Observation of individual vortex penetration in a coplanar superconducting resonator

TL;DR

Problem: detecting and controlling single Abrikosov vortices in superconducting microwave resonators is challenging due to small impedance changes and background nonlinearities. Approach: engineer a narrow neck at the grounded end of a λ/4 CPW Nb resonator to concentrate current and enable single-vortex entry, with verification via NV-center QDM imaging. Findings: discrete steps in $f_0$ (≈0.2–0.5 MHz) accompany each vortex entry, with concurrent $Q_i$ drops; step amplitudes scale as $Z_v(\\omega) \\propto W^{-2}$ and depend on neck width; NV imaging shows vortices nucleating near the neck and obeying geometrical barriers. Significance: enables on-chip single-vortex metrology, fast multiplexed readout, and a platform to study vortex pinning/depinning and mitigate vortex-induced loss in superconducting microwave circuits.

Abstract

We demonstrate the detection and control of individual Abrikosov vortices in superconducting microwave resonators. $λ/4$ resonators with a narrowed region near the grounded end acting as a vortex trap were fabricated and studied using microwave transmission spectroscopy at millikelvin temperatures.
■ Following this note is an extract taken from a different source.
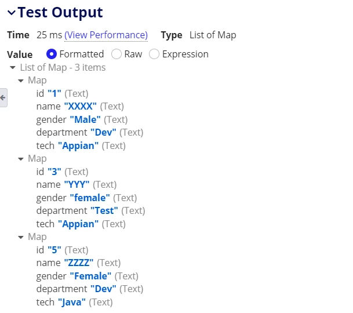
Task: Collapse the third Map node with id 5
Action: click(x=21, y=237)
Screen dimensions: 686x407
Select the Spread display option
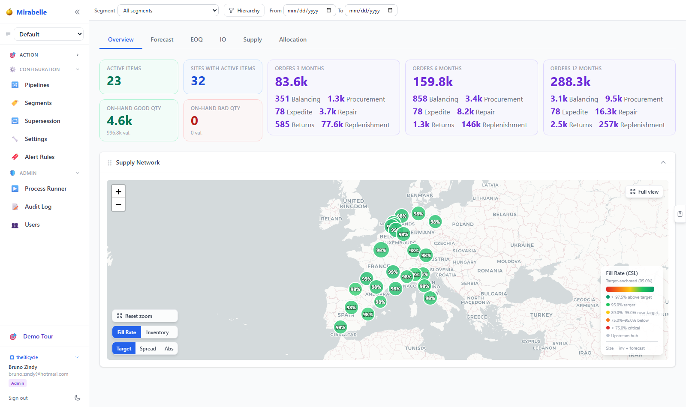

Sharp stepwise drops in resonance frequency are detected as a function of increasing external magnetic field, attributed to the entry of individual Abrikosov vortices in the narrow region. This interpretation is confirmed by NV center magnetometry revealing discrete vortex entry events on increasing field. Our results establish a method to investigate and manipulate the states of Abrikosov vortices with microwaves.

Figures (4)

• Figure 1: (a) Optical image of the chip showing the common feedline and four multiplexed $\lambda/4$ resonators. (b) Zoom in on the grounded end of one resonator, showing a constriction in the center conductor. (c) Further magnification of the 1 $~µ m$-wide neck used to pin individual vortices. The narrow neck at the grounded end is designed to enhance current density and increase sensitivity to vortex entry.
• Figure 2: (Left) Resonator frequency shift as a function of applied magnetic field current, showing discrete steps corresponding to vortex entry events. (Right) Transmission spectra taken at three values of magnetic field (vertical dashed lines), indicating a progressive decrease in the internal quality factor $Q_i$.
• Figure 3: (Top) QDM Magnetic field map over a wide field of view in the neck region of the device with a $2~µm$-wide neck after field cooling in $113~µT$. (Bottom left) Zoomed-in view of the red dashed rectangular region in the top panel. (Bottom right) Zoomed-in view of the black dashed rectangular region in the top panel.
• Figure 4: (a) Magnetic-field imaging. (ZF) Magnetic-field map after cooling in a near-zero field ($\lesssim$1µT). (540 µ T) After increasing the external field to $\sim$540µT. (540 µ T+MW) After sweeping the microwave (MW) drive across resonance. (630 µ T+MW) After increasing the field to $\sim$630µT and repeating the MW sweep. (b) Fine view of the optical image obtained during QDM magnetometry measurement in (a, 540 µ T). The field of view corresponds to the red dashed rectangular in (a). The narrowing geometry is visible. The blue dashed line corresponds to the stripline shape for eyeguide. (c) Fine views of the magnetic images for (540 µ T) and (540 µ T+MW) (Red dashed region). The slow background gradient observable in (a) is subtracted by another magnetic image taken under preceding measurement under 450 µ T, with multiplying the average difference SI. Vortices are located near the edge.